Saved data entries
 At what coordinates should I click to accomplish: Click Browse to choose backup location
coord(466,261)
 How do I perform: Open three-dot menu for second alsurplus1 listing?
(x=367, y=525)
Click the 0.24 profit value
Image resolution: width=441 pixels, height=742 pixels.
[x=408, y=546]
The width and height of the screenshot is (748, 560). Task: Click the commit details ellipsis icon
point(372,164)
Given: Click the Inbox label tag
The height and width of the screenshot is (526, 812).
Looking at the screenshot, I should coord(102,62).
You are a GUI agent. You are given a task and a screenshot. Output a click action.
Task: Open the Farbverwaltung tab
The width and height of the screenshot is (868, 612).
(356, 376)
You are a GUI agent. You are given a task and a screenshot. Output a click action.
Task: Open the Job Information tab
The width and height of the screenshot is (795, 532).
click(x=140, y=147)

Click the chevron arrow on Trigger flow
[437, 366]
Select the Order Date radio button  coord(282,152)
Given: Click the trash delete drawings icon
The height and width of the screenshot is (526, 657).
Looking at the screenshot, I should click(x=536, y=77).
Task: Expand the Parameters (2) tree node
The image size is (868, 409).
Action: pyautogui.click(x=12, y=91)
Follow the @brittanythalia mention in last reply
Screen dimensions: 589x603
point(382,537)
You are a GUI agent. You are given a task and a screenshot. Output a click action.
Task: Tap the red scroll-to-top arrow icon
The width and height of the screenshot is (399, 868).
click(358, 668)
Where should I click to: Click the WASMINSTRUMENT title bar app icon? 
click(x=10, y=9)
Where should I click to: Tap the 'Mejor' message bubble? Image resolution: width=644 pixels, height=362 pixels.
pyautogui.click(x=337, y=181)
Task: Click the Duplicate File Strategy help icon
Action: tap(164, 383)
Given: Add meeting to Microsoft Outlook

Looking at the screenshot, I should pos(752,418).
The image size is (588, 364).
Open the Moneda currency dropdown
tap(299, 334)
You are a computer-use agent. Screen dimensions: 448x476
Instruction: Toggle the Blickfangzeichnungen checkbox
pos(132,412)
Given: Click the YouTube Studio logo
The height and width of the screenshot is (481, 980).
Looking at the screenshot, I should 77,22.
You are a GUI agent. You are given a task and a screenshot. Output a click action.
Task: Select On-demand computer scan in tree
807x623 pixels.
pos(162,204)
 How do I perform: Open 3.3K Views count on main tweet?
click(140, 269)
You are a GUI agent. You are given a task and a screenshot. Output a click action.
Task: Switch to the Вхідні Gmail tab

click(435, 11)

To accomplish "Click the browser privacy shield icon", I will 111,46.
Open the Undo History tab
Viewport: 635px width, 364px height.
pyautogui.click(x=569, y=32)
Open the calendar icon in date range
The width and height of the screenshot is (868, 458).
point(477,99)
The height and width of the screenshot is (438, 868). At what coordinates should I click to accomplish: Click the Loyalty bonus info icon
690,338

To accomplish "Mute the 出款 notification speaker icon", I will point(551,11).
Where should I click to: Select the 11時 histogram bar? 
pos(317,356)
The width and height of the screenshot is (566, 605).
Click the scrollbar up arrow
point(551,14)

— What this task involves —
Extract each entry in full, exactly as given.

— Task solution —
 At what coordinates should I click to accomplish: Click Browse to choose backup location
coord(466,261)
 How do I perform: Open three-dot menu for second alsurplus1 listing?
(x=367, y=525)
Click the 0.24 profit value
Image resolution: width=441 pixels, height=742 pixels.
[x=408, y=546]
The width and height of the screenshot is (748, 560). Task: Click the commit details ellipsis icon
point(372,164)
Given: Click the Inbox label tag
The height and width of the screenshot is (526, 812).
Looking at the screenshot, I should coord(102,62).
You are a GUI agent. You are given a task and a screenshot. Output a click action.
Task: Open the Farbverwaltung tab
The width and height of the screenshot is (868, 612).
(356, 376)
You are a GUI agent. You are given a task and a screenshot. Output a click action.
Task: Open the Job Information tab
The width and height of the screenshot is (795, 532).
click(x=140, y=147)

Click the chevron arrow on Trigger flow
[437, 366]
Select the Order Date radio button  coord(282,152)
Given: Click the trash delete drawings icon
The height and width of the screenshot is (526, 657).
Looking at the screenshot, I should click(x=536, y=77).
Task: Expand the Parameters (2) tree node
The image size is (868, 409).
Action: pyautogui.click(x=12, y=91)
Follow the @brittanythalia mention in last reply
Screen dimensions: 589x603
point(382,537)
You are a GUI agent. You are given a task and a screenshot. Output a click action.
Task: Tap the red scroll-to-top arrow icon
The width and height of the screenshot is (399, 868).
click(358, 668)
Where should I click to: Click the WASMINSTRUMENT title bar app icon? 
click(x=10, y=9)
Where should I click to: Tap the 'Mejor' message bubble? Image resolution: width=644 pixels, height=362 pixels.
pyautogui.click(x=337, y=181)
Task: Click the Duplicate File Strategy help icon
Action: tap(164, 383)
Given: Add meeting to Microsoft Outlook

Looking at the screenshot, I should pos(752,418).
The image size is (588, 364).
Open the Moneda currency dropdown
tap(299, 334)
You are a computer-use agent. Screen dimensions: 448x476
Instruction: Toggle the Blickfangzeichnungen checkbox
pos(132,412)
Given: Click the YouTube Studio logo
The height and width of the screenshot is (481, 980).
Looking at the screenshot, I should 77,22.
You are a GUI agent. You are given a task and a screenshot. Output a click action.
Task: Select On-demand computer scan in tree
807x623 pixels.
pos(162,204)
 How do I perform: Open 3.3K Views count on main tweet?
click(140, 269)
You are a GUI agent. You are given a task and a screenshot. Output a click action.
Task: Switch to the Вхідні Gmail tab

click(435, 11)

To accomplish "Click the browser privacy shield icon", I will 111,46.
Open the Undo History tab
Viewport: 635px width, 364px height.
pyautogui.click(x=569, y=32)
Open the calendar icon in date range
The width and height of the screenshot is (868, 458).
point(477,99)
The height and width of the screenshot is (438, 868). At what coordinates should I click to accomplish: Click the Loyalty bonus info icon
690,338

To accomplish "Mute the 出款 notification speaker icon", I will point(551,11).
Where should I click to: Select the 11時 histogram bar? 
pos(317,356)
The width and height of the screenshot is (566, 605).
Click the scrollbar up arrow
point(551,14)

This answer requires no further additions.